Friday, March 14, 2014
Chairman's (Omni Shoreham)
The Europeanization of migration and asylum policy has often been portrayed as a give-and-take bargaining process in which restrictive member states seek to escape national-level migrants’ rights protection and pro-migration activism by NGOs, only to run up against a liberal European Commission who is successfully able to enact pro-migrant policies with the help of the Court of Justice. My paper will revisit this dichotomous portrayal of restrictive member states vs. a liberal Commission, especially in light of new developments in JHA policy. Taking the cases of the recast Asylum Procedures Directive, the new Dublin Regulation (2013), and the decision not to recast the Family Reunification Directive, this paper will consider the Commission as a pragmatic actor. Drawing on recent literature in Political Science which borrows from pragmatist philosophers and social theorists, “pragmatic” is best understood as a willingness to reconsider and reshape prior beliefs and goals in search of solutions to problems.
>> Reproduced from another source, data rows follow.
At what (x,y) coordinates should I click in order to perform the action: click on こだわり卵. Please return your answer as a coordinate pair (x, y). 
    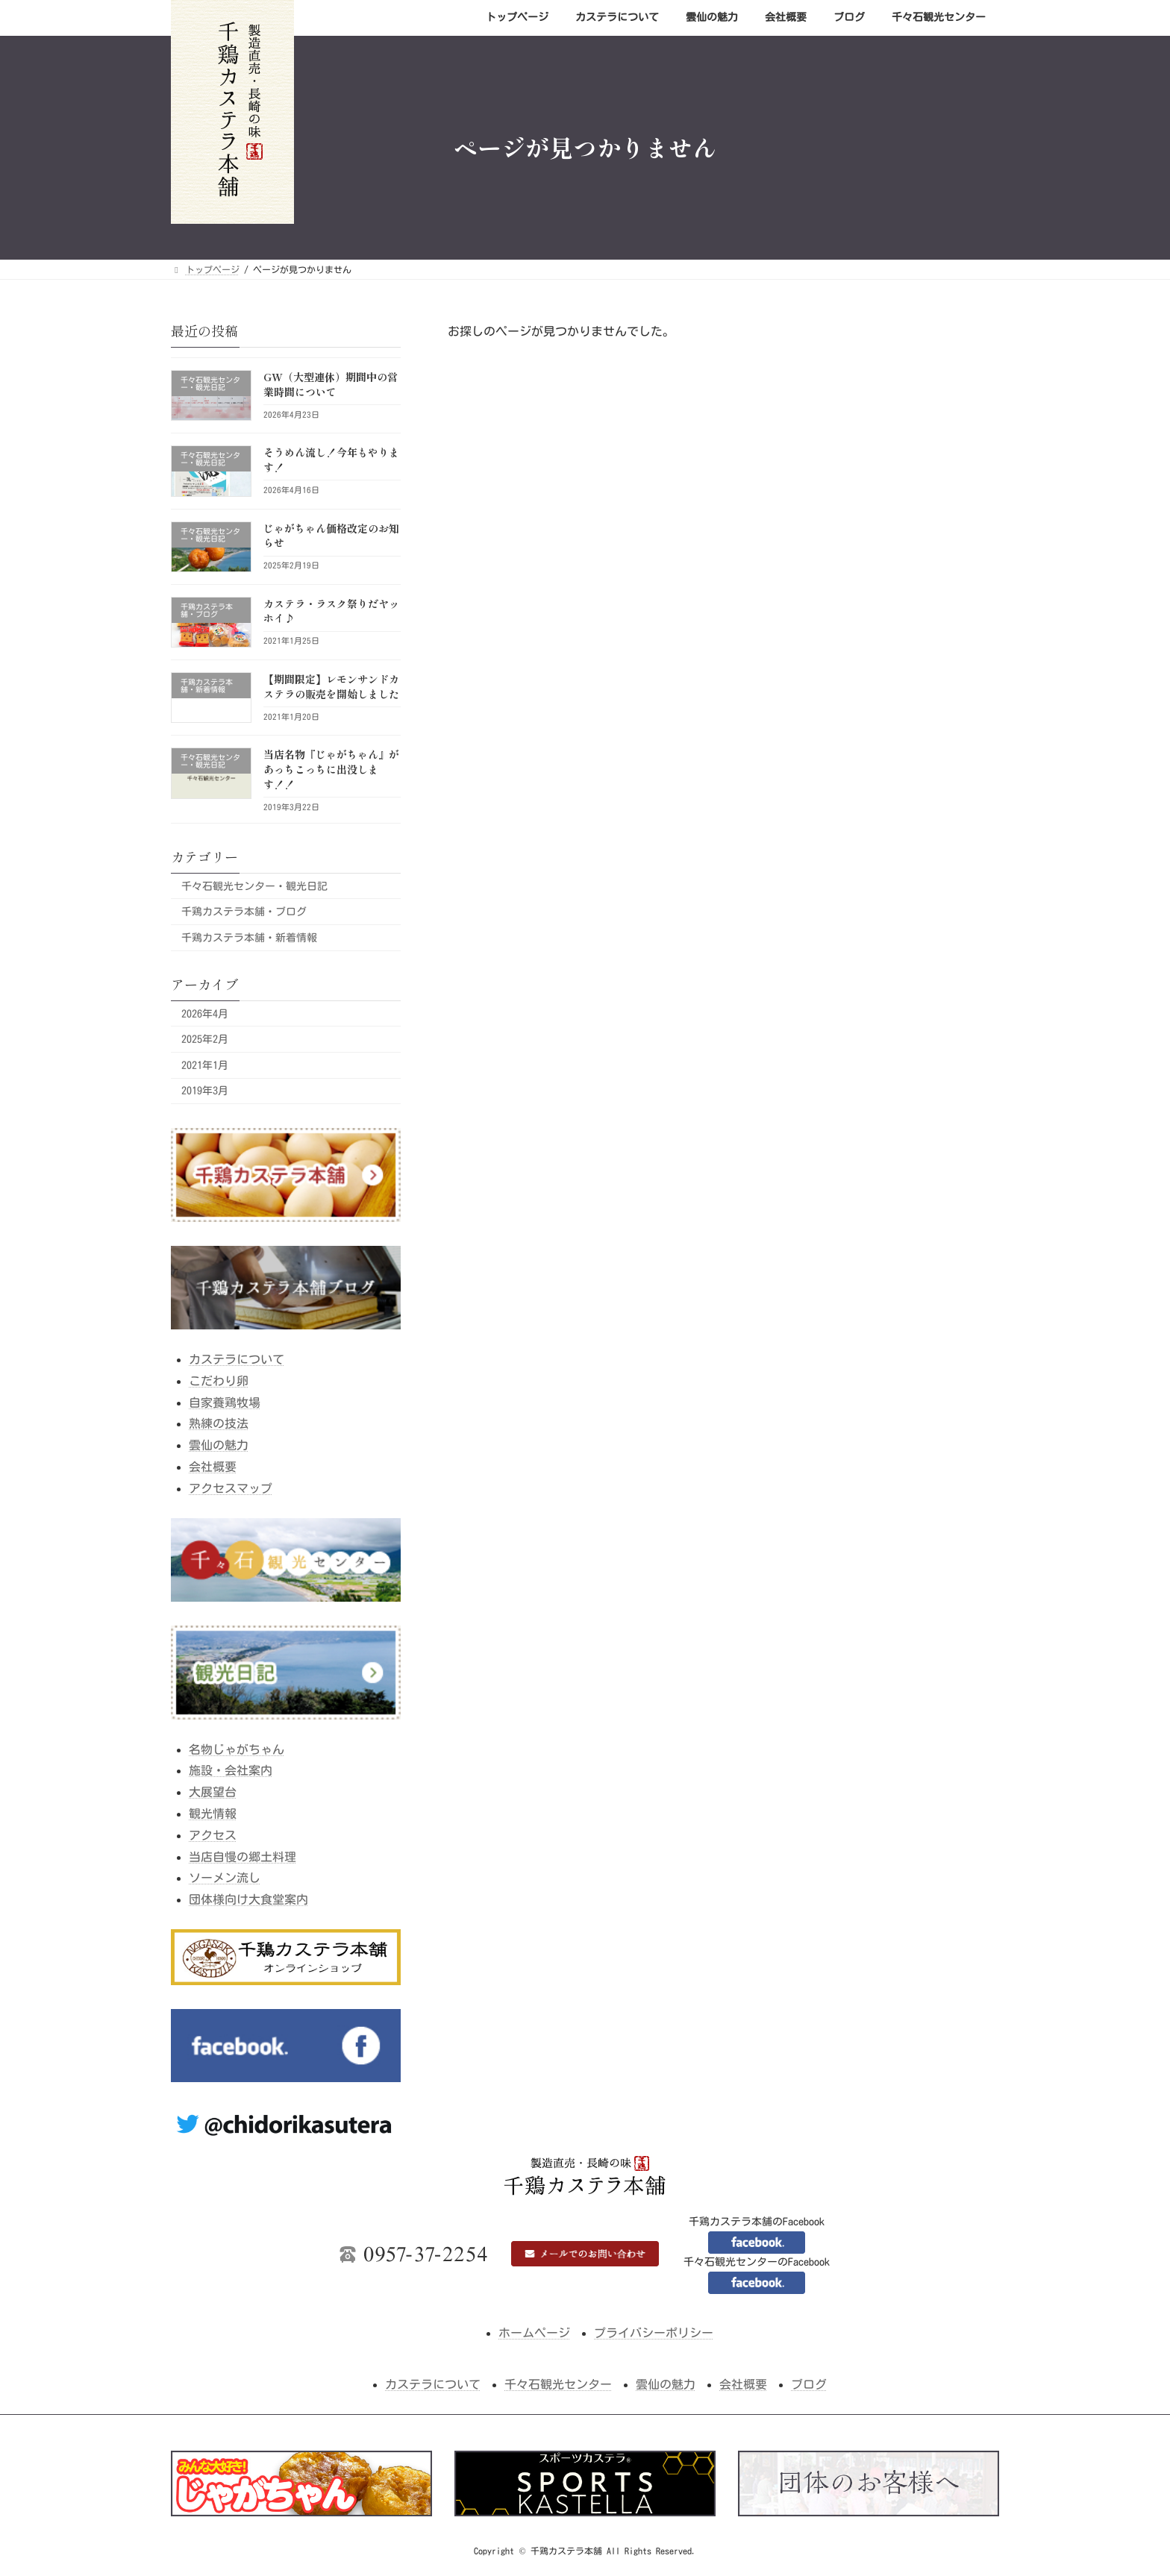
    Looking at the image, I should click on (218, 1380).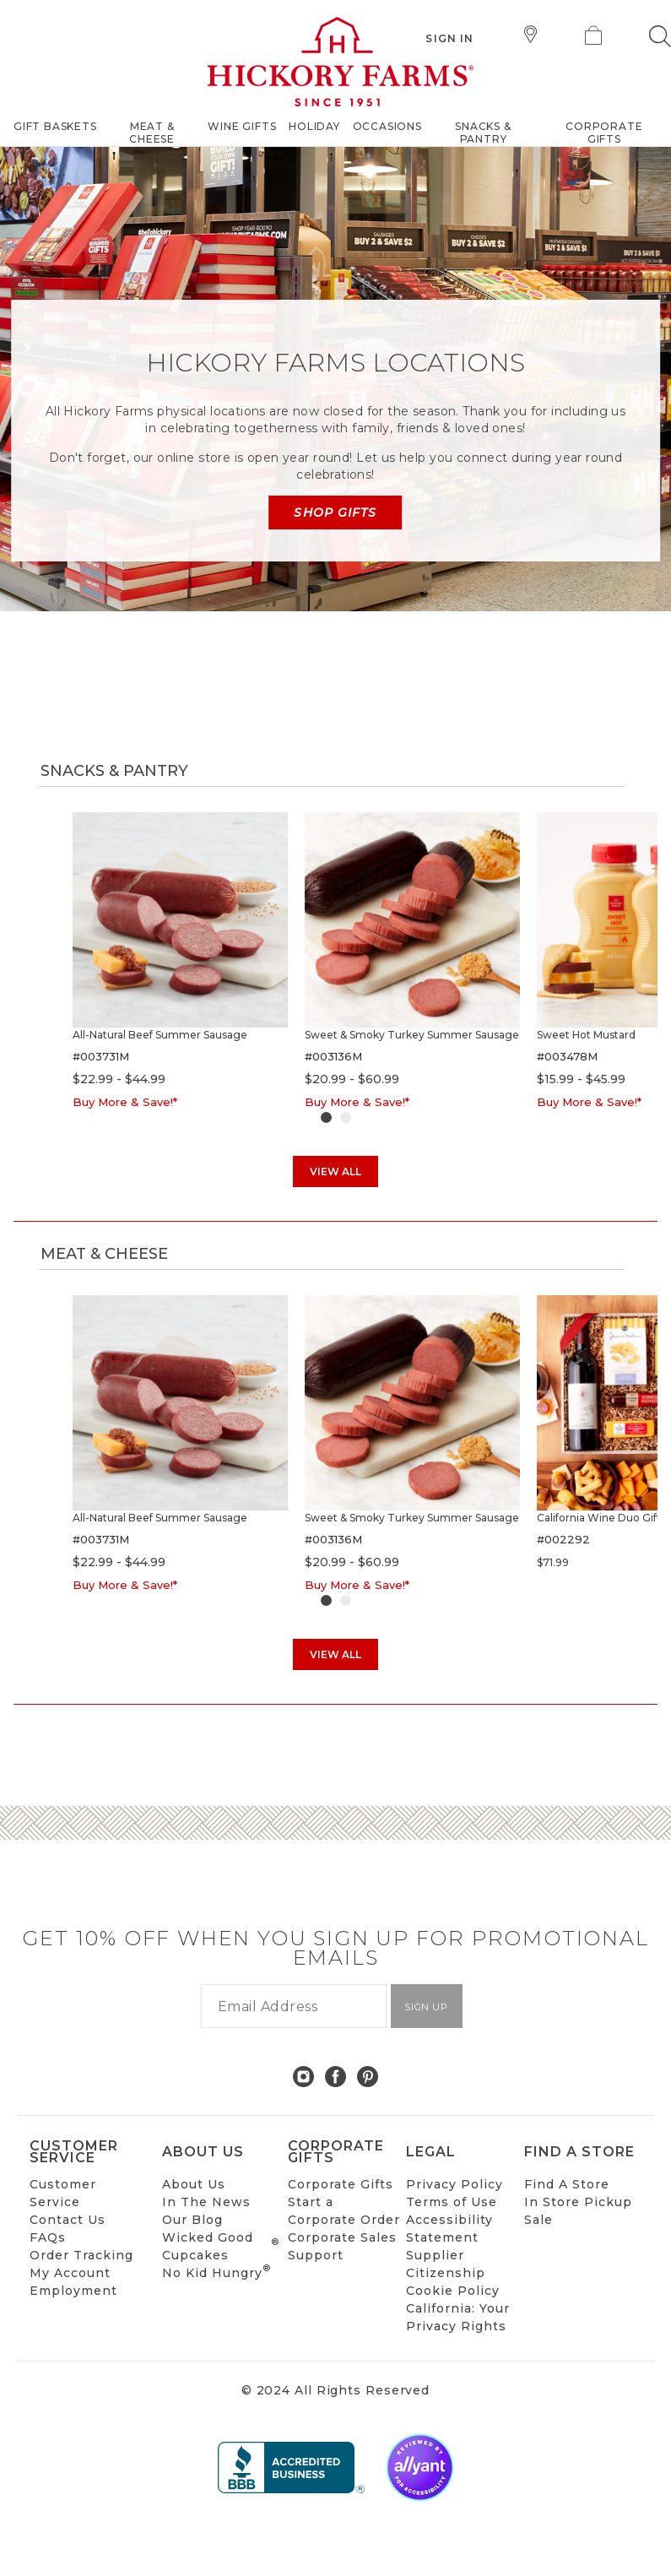 The image size is (671, 2576). I want to click on All-Natural Beef Summer Sausage, so click(160, 1034).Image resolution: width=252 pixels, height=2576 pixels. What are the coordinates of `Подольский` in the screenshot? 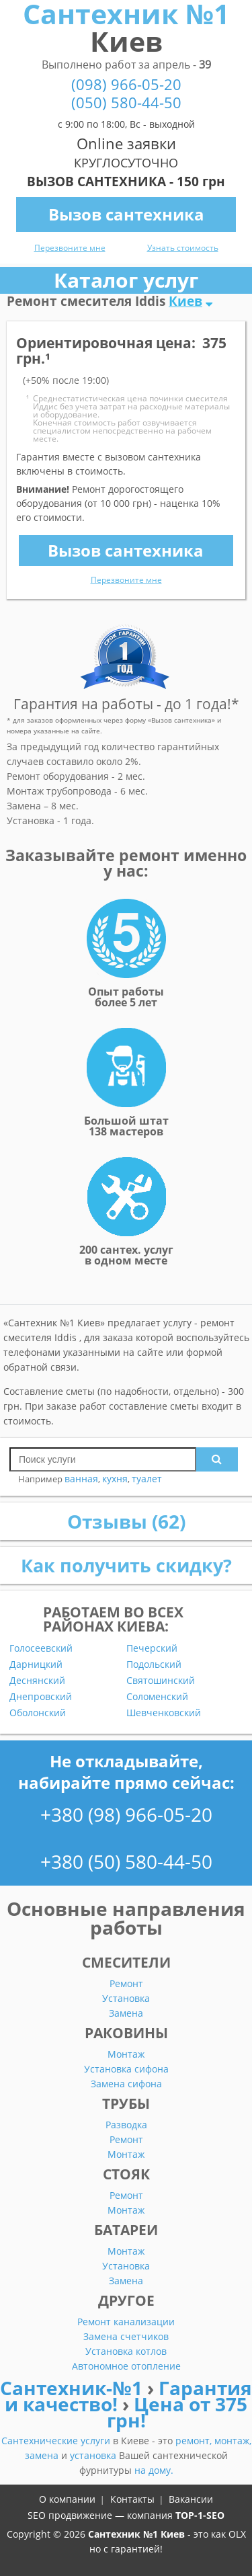 It's located at (153, 1664).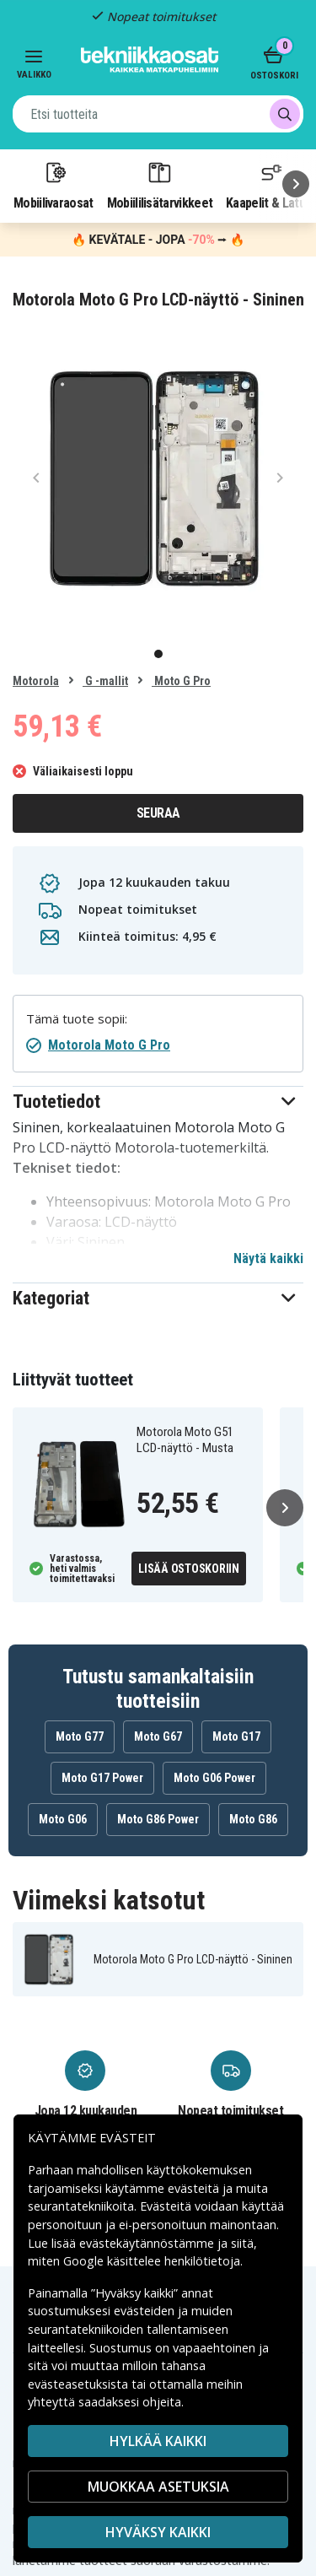  What do you see at coordinates (53, 184) in the screenshot?
I see `Mobiilivaraosat` at bounding box center [53, 184].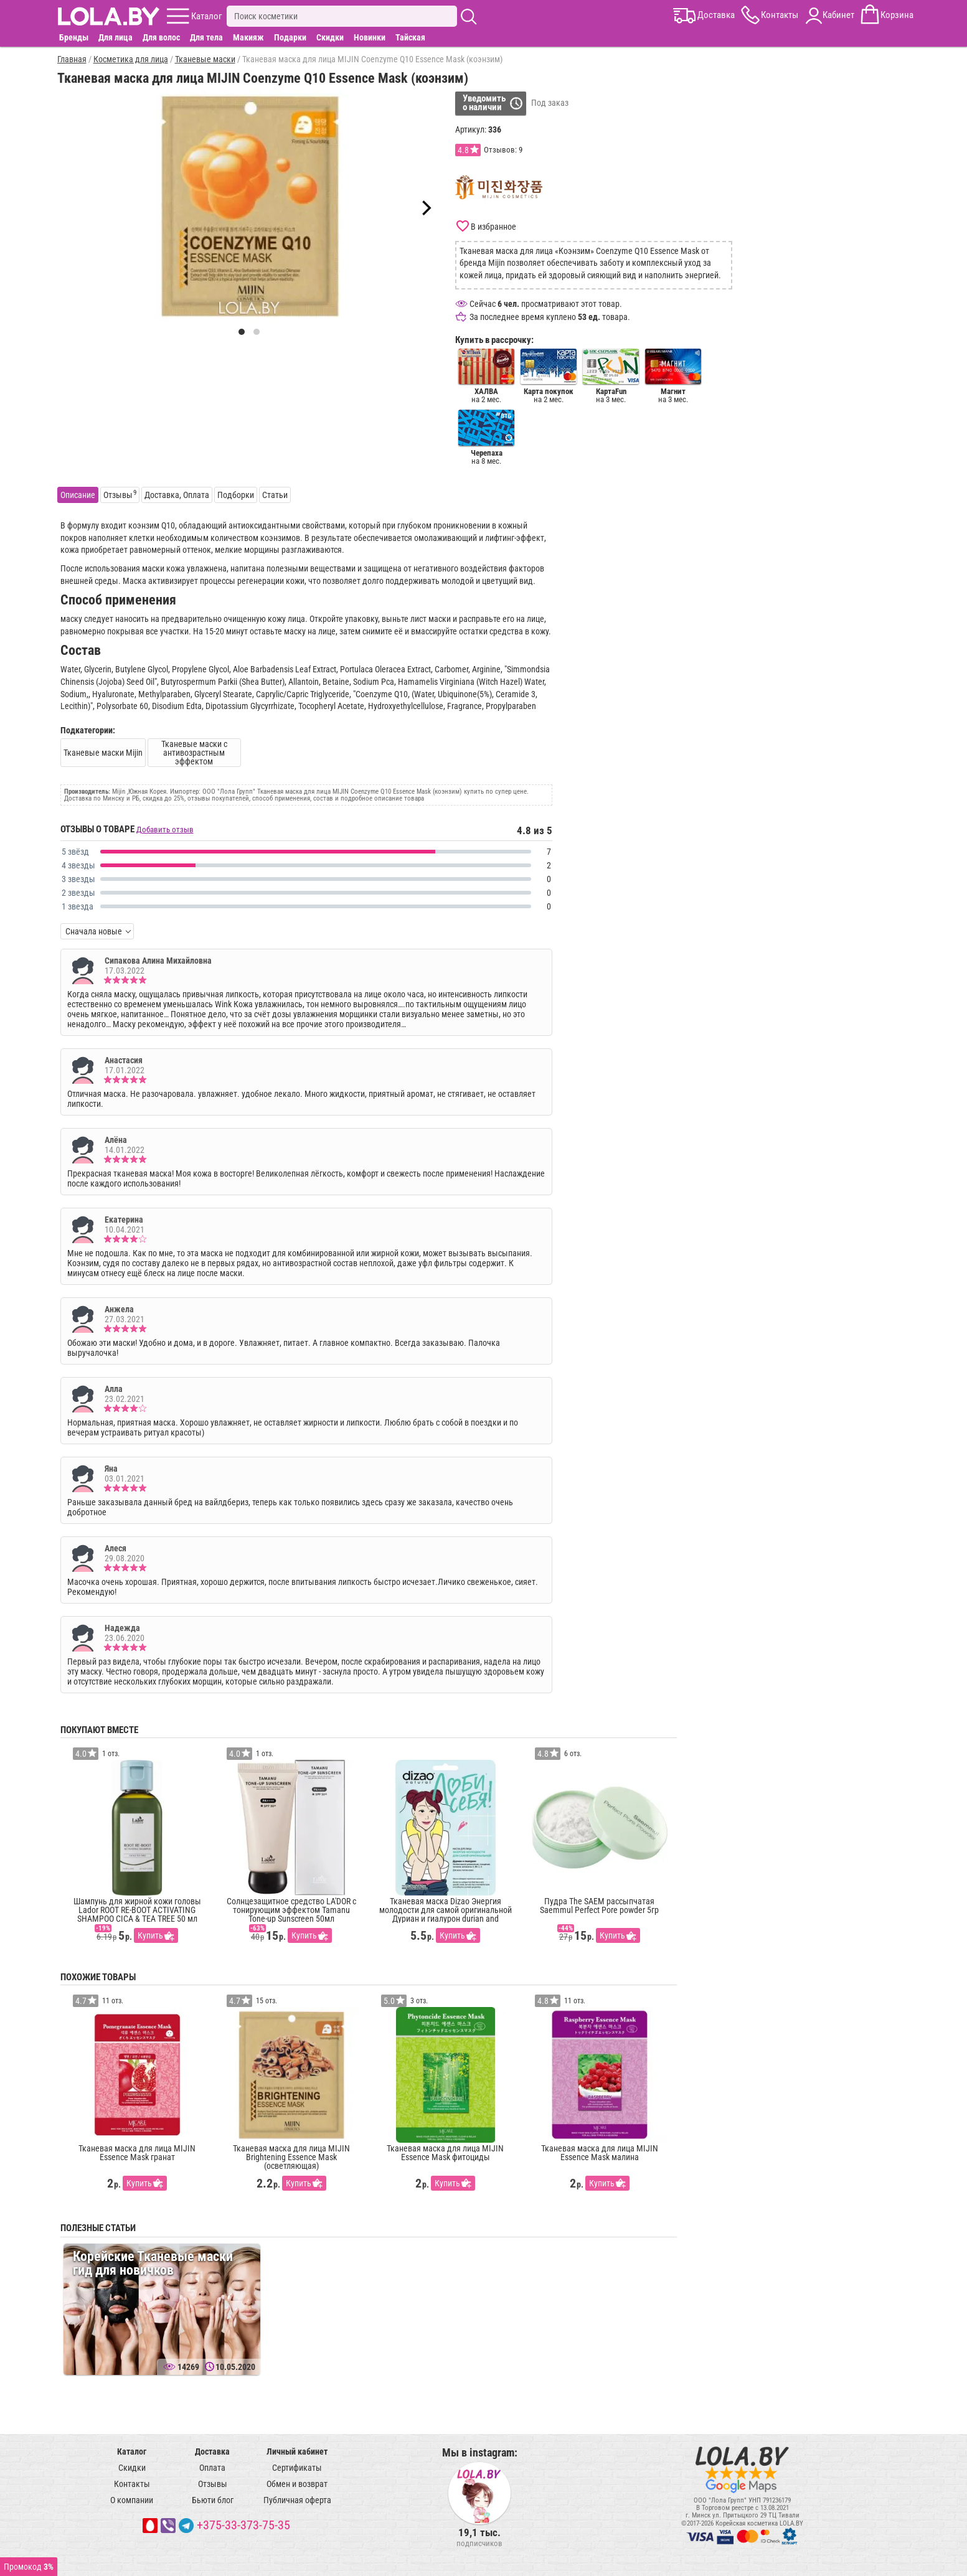 This screenshot has height=2576, width=967. I want to click on Тканевые маски Mijin, so click(103, 753).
Thus, I draw upon interviews conducted in 2013 and a review of Commission documents to demonstrate that the Commission’s position on migration and asylum cannot be defined (merely) as liberal, because this radically simplifies the degree of reflexivity and adaptability which it has shown in negotiations with the Council of Ministers, Parliament, and non-state actors. Furthermore, this paper integrates the role of policy feedback into the deliberations, both amongst the European Union institutions and between E.U. level and the member states.